Santos, Raúl, Herminda, Carlos y el resto de los changos vuelven a arrodillarse, ponen una bolsa naranja entre sus piernas y empiezan a meter cebollas de a montones. Cada tanto se paran, tantean, rellenan con alguna más si es necesario y cosen.
"¡Esto va como rápido!", comentan. Y tienen razón. En menos de cuatro horas, esas cebollas sucias llenas de pasto que encontraron a la madrugada lucen brillantes y apelmazadas dentro de unos sacos de red. Severo pasea de un lado al otro.
"Savado: 1734 total [sic]", escribe en el primer renglón, y abajo detalla cuánto juntó cada uno.
El comprador de este lote le pagará a Severo cien pesos por bolsa. Él se quedará con el cinco por ciento, le dará el veinte al chango y con el resto pagará los insumos para el embalaje, la carga de las bolsas a un camión y el transporte hasta el mercado central de Buenos Aires.
"Conmigo pueden hacer hasta ochocientos mangos en un día. Esta temporada soy el que más ofrece. Pero nadie los obliga a subirse acá. Si ellos quieren pueden buscar a otro...", dice.
—¿Los cuadrilleros explotan a los recolectores de cebolla como dicen?
—No, eso es una mentira que inventan para no dejarnos trabajar. No los golpeamos, no les robamos ni les sacamos los documentos como dicen que hacemos. Ellos trabajan muchas horas porque quieren. La cosecha dura solo cuatro meses. Tienen que lograr que el sueldo les rinda todo el año. Y por eso muchos vienen con sus hijos.
—Eso es trabajo infantil...
—Llevar a nuestros hijos al trabajo forma parte de nuestra cultura. No subo nenes de ocho o nueve años. Los que suelen salir al campo tienen más de catorce o quince. Los preparamos para no ser unos vagos. Si no estudian, tienen que laburar.
Discriminación
El día ya no alcanza para nada porque es de noche.
Los encapuchados regresan a casa por la misma ruta. Llegarán, como temprano, a las nueve de la noche. Tendrán que cocinar, bañarse, dejar la ropa remojada en una palangana y sin dar muchas vueltas irse dormir porque mañana, domingo, es el día de paga.

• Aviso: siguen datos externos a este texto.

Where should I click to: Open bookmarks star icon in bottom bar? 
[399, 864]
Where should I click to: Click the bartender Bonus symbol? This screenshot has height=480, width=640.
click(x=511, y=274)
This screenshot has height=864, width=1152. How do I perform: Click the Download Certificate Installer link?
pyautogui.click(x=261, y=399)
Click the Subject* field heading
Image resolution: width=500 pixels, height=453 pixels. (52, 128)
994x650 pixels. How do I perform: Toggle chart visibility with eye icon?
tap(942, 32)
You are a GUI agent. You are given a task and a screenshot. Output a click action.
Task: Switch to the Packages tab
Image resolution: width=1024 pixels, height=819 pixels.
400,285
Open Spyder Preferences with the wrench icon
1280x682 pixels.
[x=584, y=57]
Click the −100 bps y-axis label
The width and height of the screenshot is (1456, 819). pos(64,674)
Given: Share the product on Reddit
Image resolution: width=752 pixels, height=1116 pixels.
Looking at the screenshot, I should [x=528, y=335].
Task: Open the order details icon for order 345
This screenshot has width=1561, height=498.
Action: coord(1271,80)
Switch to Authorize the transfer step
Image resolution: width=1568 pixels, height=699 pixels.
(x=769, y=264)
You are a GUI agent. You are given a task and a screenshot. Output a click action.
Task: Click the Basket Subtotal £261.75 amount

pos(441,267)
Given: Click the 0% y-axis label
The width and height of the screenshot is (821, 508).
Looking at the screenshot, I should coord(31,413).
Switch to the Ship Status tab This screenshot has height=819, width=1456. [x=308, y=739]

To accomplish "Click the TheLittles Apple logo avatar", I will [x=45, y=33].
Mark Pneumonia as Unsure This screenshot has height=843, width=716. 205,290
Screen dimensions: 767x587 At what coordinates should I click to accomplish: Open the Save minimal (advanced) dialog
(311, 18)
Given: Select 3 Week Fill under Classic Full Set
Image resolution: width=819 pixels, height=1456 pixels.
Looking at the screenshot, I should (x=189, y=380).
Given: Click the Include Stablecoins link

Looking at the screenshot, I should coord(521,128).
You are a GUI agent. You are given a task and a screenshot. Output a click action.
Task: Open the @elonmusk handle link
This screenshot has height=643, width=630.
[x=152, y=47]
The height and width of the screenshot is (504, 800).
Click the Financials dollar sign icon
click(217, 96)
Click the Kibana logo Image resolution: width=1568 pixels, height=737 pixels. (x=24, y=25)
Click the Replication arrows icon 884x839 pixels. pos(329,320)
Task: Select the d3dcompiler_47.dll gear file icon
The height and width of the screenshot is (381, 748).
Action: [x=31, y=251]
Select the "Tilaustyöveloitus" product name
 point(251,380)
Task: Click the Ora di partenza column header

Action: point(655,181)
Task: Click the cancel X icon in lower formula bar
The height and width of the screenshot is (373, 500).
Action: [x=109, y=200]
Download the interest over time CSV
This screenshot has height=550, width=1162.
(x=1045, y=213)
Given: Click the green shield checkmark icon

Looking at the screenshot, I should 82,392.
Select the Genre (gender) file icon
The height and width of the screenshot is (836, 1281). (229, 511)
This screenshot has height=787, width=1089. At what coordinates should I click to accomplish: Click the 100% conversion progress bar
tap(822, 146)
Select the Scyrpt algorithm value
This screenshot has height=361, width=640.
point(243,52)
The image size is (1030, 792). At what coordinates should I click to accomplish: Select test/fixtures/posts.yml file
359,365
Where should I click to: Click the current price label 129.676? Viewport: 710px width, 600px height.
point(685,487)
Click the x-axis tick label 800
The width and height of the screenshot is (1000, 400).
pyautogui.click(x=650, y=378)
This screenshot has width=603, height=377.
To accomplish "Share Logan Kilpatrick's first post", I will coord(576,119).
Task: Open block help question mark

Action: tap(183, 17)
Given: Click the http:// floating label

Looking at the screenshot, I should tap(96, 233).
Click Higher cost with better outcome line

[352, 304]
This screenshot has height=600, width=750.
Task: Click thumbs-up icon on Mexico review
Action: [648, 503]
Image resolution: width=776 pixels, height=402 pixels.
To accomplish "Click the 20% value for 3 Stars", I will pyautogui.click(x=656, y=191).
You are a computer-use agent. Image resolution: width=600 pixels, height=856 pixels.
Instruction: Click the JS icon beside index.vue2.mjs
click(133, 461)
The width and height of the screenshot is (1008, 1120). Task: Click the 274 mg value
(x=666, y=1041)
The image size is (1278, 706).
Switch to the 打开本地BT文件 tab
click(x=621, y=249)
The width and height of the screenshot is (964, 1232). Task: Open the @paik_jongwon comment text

Todos acá adentro comentan que perderán todo el domingo haciendo una fila en la puerta de la casa de Severo para poder cobrar un adelanto de lo que les debe desde la semana pasada.
Los encapuchados entran al barrio más dormidos que cuando salieron. El colectivo, que huele a todo, repite el mismo camino que hizo esta madrugada. Pero ahora, desde las puertas de sus casas, algunos vecinos del centro los ven pasar con desprecio.
Aunque la comunidad boliviana representa al 20% de la población de Pedro Luro, gran parte de esta ciudad no los integra, a pesar de que algunos llevan más de treinta años caminando por esas mismas veredas.
"En el centro se los ve cada vez más. Tienen alguna que otro bolishopping o una verdulería. Después los ves en la plaza central o a la costa del río. ¡Ah!, y no vayas al hospital porque está lleno todos los días...", dice Elvira, de 64 años.
"Estos bolitas vienen a sacarnos todas la tierras y a quitarnos el laburo. Es una vergüenza y una lástima en lo que se ha convertido el pueblo", comenta Carlos, 45 años, empleado bancario.
Pero al final del día Severo Mogro sabe que solo debe rendirle cuentas a los treinta y cuatro trabajadores que poco a poco bajan de su cuadrilla: "Nosotros vinimos pobres, vivimos como pobres, trabajamos como pobres y todavía seguimos siendo pobres. La riqueza está en la tierra argentina, pero los argentinos no se dan cuenta".